Construction has also started on a Water Street Brewery restaurant here, another destination point that should attract visitors and residents alike when it opens. And in another potential big get for the project, Chick-fil-A has expressed interest in opening a location in the development.

Why the demand for a project that is still in the construction phase? Franke says that it all comes down to the most basic of real estate truisms: Location trumps all.

“It really does come down to the old adage of location, location, location,” Franke said. “This is what we call the 100-percent corner of Oak Creek. We had the opportunity to develop a 60-acre site that opened up here, that was previously industrial. It gave us the opportunity to create a downtown. This is not meant to be a shopping center. It’s a mixture of traditional suburban development and neo-urban development.”

To prove his point, Franke points to the residential component of this development: Two apartment buildings will come out of the ground here in 2015. One of the apartments will be a more traditional suburban-type development. The second will have a more urban feel, with retail on the first floor and two or three floors of residential above that.

A model

“We think this development will serve as a model for other suburban collar communities,” Franke said. “A lot of them wish they had downtowns like this. They developed in the ’60s, ’70s and ’80s when downtowns were kind of skipped.”

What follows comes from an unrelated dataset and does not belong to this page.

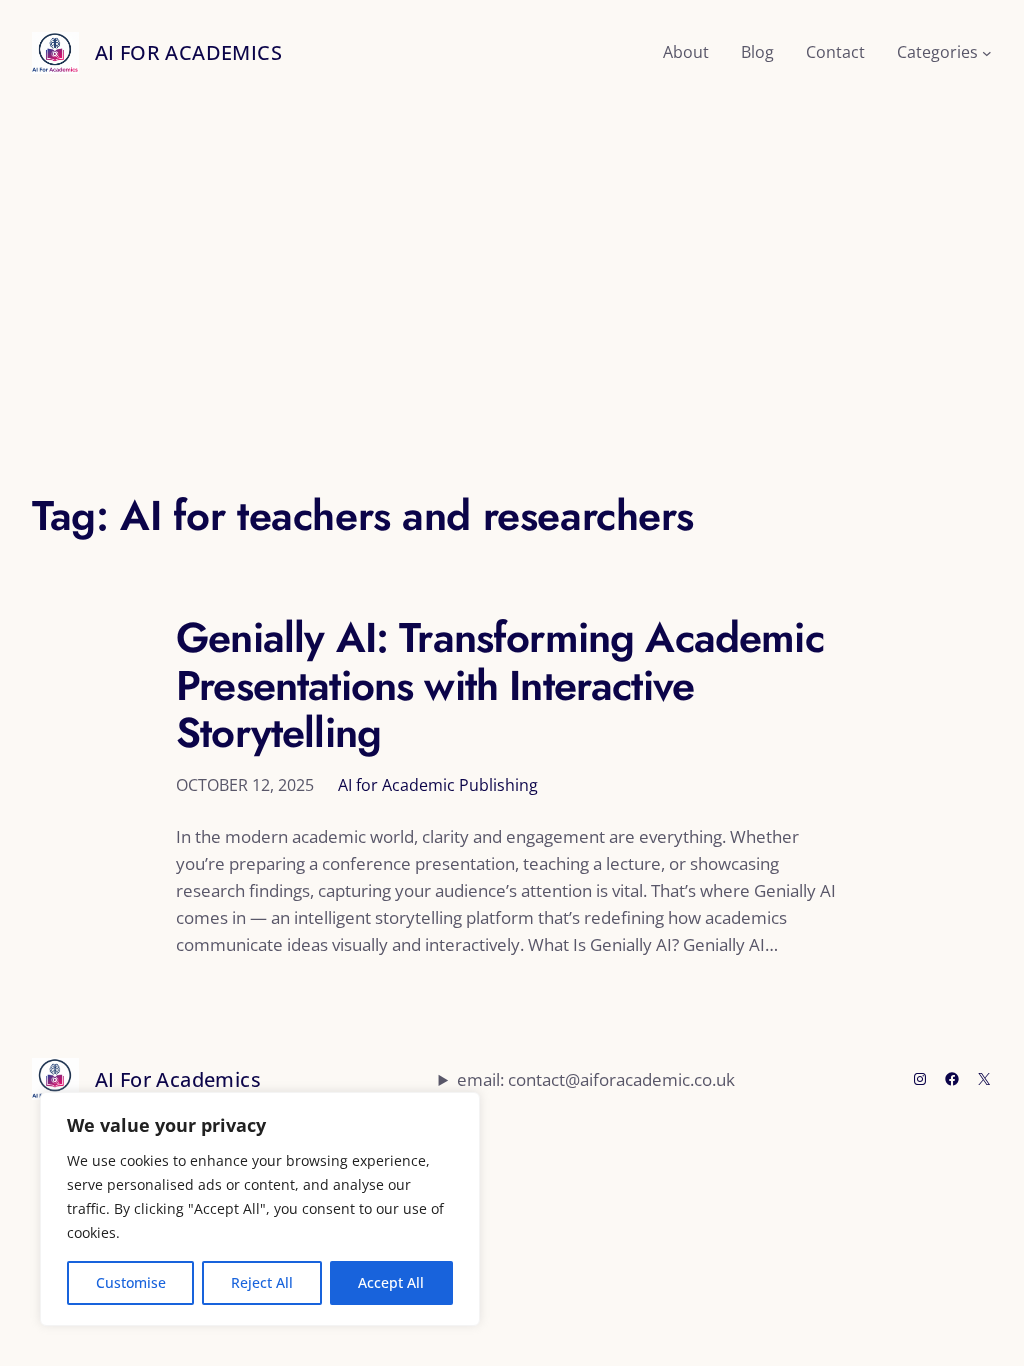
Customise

The Drexel Town Square development covers a total of 85 acres, 60 of which are being developed. The project, situated at South Howell and West Drexel avenues, is a collaboration between WISPARK and the city of Oak Creek. The goal is for the development to become the city’s downtown, which is why the city hall and library are so important.

After the delays, the timeline for Drexel Town Square is speeding up, Franke said. Construction will begin on the urban apartment project in the second quarter. Also in that quarter, construction will begin on a Sheraton hotel. Construction on Froedtert’s medical center will begin in the third quarter, as will construction on the stand-alone, suburban-type apartment building.

“We will be done with all of the internal infrastructure construction in June,” Franke said. “Then we’ll start seeing even more of the vertical construction activity. That is a pretty exciting stage, when you actually start seeing the buildings go up. It’s good to see.”